- ABOUT THIS TASK
How many lines in the records below hold the word "beside"? Answer with the number alone.

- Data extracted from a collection
"""

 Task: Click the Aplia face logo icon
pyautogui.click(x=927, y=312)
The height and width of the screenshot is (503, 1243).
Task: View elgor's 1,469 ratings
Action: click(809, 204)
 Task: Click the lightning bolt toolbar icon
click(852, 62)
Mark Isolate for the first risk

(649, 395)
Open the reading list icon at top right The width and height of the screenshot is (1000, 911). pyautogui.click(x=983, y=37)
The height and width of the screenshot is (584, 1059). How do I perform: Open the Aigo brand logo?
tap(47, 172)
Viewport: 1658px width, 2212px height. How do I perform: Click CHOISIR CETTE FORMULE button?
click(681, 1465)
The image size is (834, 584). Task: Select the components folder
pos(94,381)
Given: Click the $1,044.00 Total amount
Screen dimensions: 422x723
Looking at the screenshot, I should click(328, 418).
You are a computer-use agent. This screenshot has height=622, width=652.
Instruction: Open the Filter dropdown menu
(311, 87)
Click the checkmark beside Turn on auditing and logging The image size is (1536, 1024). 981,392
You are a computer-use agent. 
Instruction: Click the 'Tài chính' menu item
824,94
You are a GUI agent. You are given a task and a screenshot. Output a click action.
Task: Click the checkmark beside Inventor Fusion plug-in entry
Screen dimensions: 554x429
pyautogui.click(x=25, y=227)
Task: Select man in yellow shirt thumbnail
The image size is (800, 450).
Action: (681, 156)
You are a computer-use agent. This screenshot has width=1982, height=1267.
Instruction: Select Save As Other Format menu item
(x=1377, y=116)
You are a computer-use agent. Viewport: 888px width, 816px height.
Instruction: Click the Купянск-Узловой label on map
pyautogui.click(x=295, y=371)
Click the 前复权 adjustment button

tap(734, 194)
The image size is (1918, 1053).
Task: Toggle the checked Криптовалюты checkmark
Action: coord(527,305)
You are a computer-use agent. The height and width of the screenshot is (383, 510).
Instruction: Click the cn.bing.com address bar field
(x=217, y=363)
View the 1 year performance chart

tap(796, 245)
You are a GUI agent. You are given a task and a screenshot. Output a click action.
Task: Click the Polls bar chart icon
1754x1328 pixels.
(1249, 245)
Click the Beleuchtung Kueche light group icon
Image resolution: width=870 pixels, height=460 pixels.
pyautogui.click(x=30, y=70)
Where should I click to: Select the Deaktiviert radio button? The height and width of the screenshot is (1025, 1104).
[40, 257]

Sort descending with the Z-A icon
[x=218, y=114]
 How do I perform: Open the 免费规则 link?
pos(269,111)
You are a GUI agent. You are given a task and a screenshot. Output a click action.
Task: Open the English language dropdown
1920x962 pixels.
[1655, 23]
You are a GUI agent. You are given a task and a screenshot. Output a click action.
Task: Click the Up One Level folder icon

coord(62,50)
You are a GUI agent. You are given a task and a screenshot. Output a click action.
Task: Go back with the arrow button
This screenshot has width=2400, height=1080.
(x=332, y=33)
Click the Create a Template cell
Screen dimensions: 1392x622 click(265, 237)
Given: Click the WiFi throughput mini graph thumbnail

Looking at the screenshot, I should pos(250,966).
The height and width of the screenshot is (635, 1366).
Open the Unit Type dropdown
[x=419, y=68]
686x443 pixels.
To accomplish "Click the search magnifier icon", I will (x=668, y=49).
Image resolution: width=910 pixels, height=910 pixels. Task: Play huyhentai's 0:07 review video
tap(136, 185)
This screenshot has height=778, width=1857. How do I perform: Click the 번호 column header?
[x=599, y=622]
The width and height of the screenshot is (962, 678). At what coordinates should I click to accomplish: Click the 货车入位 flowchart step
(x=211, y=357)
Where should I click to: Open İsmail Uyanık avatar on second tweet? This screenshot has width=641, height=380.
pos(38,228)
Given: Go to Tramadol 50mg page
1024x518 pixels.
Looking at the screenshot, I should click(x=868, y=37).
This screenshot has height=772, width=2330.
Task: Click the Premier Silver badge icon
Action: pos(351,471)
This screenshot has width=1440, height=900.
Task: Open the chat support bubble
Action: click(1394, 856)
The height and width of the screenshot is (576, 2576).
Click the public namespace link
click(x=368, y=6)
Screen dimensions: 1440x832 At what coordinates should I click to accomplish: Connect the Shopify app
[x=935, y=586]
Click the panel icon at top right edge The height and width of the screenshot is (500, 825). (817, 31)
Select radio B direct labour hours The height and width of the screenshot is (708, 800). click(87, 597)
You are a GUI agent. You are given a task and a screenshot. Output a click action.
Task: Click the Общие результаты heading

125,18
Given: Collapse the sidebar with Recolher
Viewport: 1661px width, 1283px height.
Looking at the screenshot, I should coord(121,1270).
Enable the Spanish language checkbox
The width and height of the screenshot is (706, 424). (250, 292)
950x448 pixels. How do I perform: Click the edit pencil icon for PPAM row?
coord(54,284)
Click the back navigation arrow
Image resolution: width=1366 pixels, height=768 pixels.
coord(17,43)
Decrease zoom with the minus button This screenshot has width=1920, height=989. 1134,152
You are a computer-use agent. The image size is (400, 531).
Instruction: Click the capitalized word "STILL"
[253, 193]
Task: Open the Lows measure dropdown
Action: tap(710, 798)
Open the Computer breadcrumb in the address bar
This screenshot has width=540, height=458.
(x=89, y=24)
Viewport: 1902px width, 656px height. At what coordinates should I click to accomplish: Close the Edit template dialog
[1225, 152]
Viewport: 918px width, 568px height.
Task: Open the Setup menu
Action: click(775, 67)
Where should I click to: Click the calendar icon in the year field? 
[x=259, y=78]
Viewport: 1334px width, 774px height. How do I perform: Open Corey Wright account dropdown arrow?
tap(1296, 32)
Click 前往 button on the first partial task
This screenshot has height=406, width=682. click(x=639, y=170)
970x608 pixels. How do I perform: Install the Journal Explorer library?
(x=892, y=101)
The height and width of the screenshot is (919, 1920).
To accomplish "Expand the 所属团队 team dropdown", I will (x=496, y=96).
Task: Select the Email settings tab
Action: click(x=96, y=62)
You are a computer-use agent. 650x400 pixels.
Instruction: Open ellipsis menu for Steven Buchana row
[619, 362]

"""

- YOUR SOLUTION
2